GNVQ Advanced IT - Unit 6




Element 6.2

Examine software production

Requires students to examine types of programming environments; features of program execution; what are meant by program constructs, data types and data structures; and the expressions and operators used in software production



PERFORMANCE CRITERIA

A student must:

  1.  describe types of programming environments and give examples
  2. describe features of program execution
  3. explain what is meant by program constructs and give examples
  4. describe types of data and data structures and give examples
  5. describe the expressions and operatorsused in software production and give examples


Range

Programming environments: programming language, translators, special programming language, automated applications software routines

Features of program execution: run-time system, executable file

Program constructs: sequence, repetition, selection

Types of data: number (integer, real), character, string, Boolean; constant, variable

Data structures: strings, arrays, records, tables

Expressions and operators: arithmetic (+, -, *, /, ^), relational (=, >, <, <>, <=, >=), (NOT, AND, OR), concatenation



EVIDENCE INDICATORS (evidence required from each student)

A report, covering the range, which:



Amplification

Programming language (PC1 range) software which enables the production of computer programs.  These programs are produced as code which must be translated into machine code for execution.  There are a wide variety of such languages, but the basic types are: procedural, declarative and object-event.

Translator (PC1 range) a program language processor which converts the program statements into another form, eg machine code.  There are three common types of translator: Interpreters, Compilers and Assemblers.

Special programming language (PC1 range)  facilities now available in many high-level applications packages such as databases.  These provide special applications generators.
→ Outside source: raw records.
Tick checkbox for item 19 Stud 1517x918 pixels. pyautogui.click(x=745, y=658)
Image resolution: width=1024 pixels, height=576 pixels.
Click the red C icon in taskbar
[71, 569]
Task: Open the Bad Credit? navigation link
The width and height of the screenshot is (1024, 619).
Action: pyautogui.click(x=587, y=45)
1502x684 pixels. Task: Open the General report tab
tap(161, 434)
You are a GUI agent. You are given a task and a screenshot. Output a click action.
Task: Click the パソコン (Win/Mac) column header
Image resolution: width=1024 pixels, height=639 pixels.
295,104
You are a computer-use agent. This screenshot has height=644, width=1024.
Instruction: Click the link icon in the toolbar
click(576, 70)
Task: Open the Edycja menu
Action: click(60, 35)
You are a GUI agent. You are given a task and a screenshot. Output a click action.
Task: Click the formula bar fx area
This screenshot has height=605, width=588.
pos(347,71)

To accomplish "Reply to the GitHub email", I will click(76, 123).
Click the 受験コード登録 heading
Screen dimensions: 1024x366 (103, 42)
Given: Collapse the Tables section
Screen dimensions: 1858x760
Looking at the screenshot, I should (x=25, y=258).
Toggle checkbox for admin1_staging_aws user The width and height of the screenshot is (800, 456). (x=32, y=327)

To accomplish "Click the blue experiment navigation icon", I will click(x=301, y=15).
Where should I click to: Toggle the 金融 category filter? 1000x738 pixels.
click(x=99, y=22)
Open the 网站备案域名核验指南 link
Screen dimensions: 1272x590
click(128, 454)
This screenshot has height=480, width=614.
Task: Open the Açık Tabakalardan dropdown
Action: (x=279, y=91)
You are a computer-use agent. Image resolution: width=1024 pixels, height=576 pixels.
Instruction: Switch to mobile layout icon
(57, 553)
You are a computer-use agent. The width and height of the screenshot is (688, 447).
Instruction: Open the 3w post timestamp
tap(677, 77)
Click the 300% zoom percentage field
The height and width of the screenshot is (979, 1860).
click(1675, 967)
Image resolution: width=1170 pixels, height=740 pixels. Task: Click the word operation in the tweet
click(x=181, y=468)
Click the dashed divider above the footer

Automated application software routines (PC1 range)  facilities now available in applications packages which provide user automation facilities such as macros, styles and templates.

Run-time system (PC2 range) software that must be available to run in primary storage to enable a user's program to be executed.  Examples may be some graphic presentation packages, any interpreted program and all applications software run macros.



Students should ideally have access to programming environments while undertaking this element, and will be able to experiment briefly to help them grasp the concepts involved more easily.